Given data:
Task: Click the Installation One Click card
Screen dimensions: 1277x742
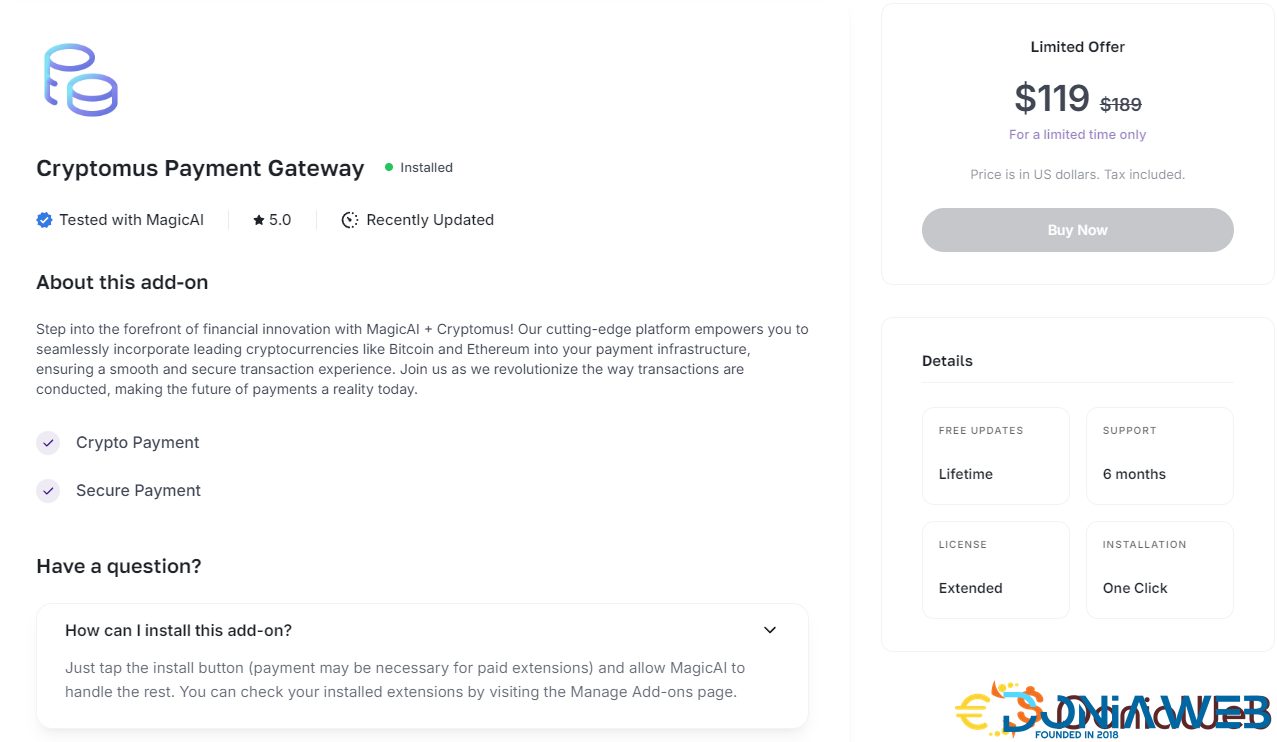Action: click(1159, 569)
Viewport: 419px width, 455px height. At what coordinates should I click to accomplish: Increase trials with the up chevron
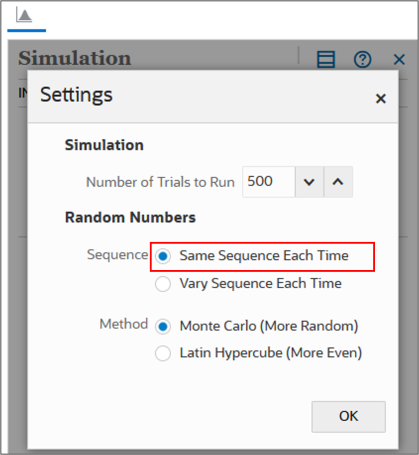(338, 182)
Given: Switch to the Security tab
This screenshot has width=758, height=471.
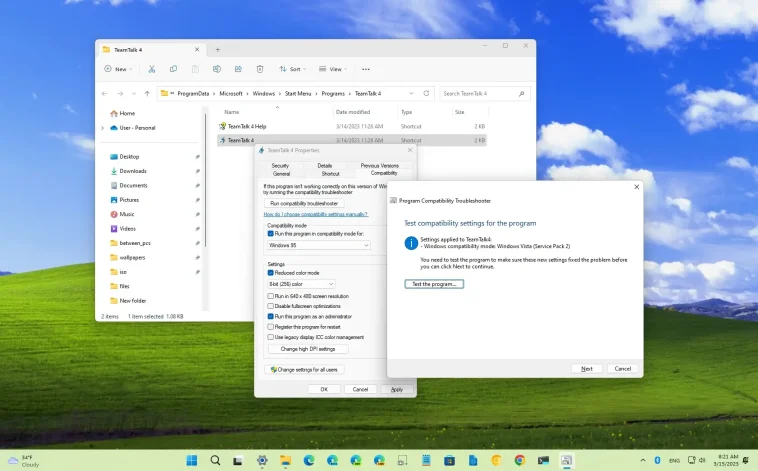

Your instructions: Copy out all lines of the records again, requests included, and scale every coordinate in the answers by 1.7, rounding each result to a whole number with halves rounded up. Leave the pictures out of your answer.

Solution:
Task: Click the Installation One Click card
Screen dimensions: 1277x742
Action: click(1970, 967)
Viewport: 419px width, 455px height. At what coordinates should I click to accomplish: Increase trials with the up chevron
(575, 309)
Given: Switch to the Security tab
This screenshot has width=758, height=471.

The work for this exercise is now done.